Police use of a GPS system to track a sex offender in an Arlington County abduction case has survived a rehearing en banc in the Virginia Court of Appeals.
But the appellate court refused to endorse the investigative technique. Instead, it held that police already had good reason to tail David L. Foltz Jr. as a suspect in a series of sexual assaults. It was their good fortune, and the victim’s, when police caught him in the act of assaulting a woman on a public sidewalk.
The court today released its decision that affirmed the trial court’s denial of Foltz’s motion to suppress the police officers’ eyewitness testimony. Foltz argued the testimony was “fruit of the poisonous tree” because it resulted from use of the GPS device. Police had tracked Foltz with the global positioning system attached to his employer’s work van after they determined the modus operandi of recent attacks matched past conduct of Foltz, who was a registered sex offender on probation. Foltz said using the GPS was a warrantless search that violated his Fourth Amendment rights.
The focus on Foltz did not begin with putting the GPS device on his work van, but with standard police investigative work.
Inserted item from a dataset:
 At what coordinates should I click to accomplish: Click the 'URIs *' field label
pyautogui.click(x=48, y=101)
Police knew Foltz lived, worked and went to probation-related meetings where recent assaults had occurred. They knew the recent attacks were “amazingly like” those Foltz had confessed to in the past. The undercover GPS was just one piece of the puzzle. Police decided to follow Foltz as he drove his personal vehicle along public streets the day after the most recent assault. That’s when they saw him grab a woman from behind, knock her to the ground, pin her and try to unbutton her pants.
With “no basis in law” to exclude the officers’ eyewitness accounts, the court’s majority opinion by Chief Judge Walter S. Felton Jr. affirmed Foltz’s conviction of abduction with intent to defile and life sentence.
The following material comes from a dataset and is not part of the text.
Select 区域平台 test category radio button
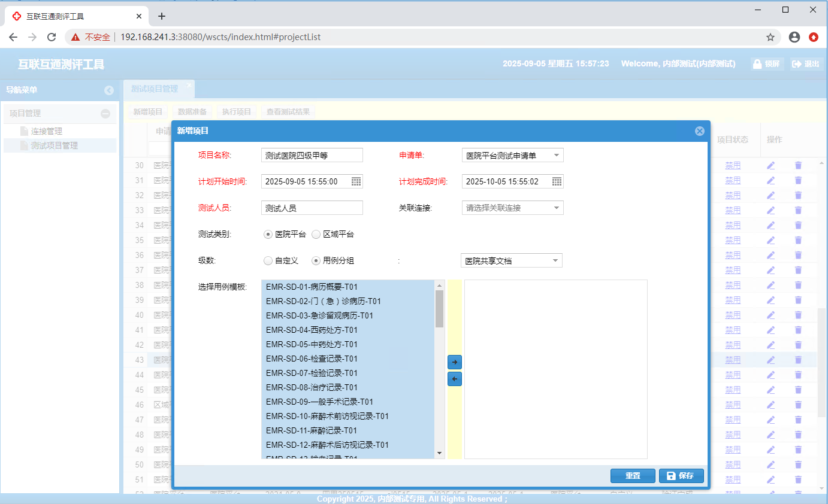The image size is (828, 504). point(316,235)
Judges Randolph Beales and James W. Haley Jr. filed a concurrence that took on concerns about the “potential use of Orwellian practices by the state” and drew a distinction because the GPS went on the employer’s van, parked on a public street, with the employer’s consent. Police action did not violate any reasonable expectation of privacy, Beales wrote.
Judge Robert Humphreys concurred separately to discuss the shifting boundary for a sense of privacy in an “‘Information Age’ where privacy is becoming an increasingly scare commodity,” given electronic scanners that perform a virtual “strip search” of passengers taking public transportation.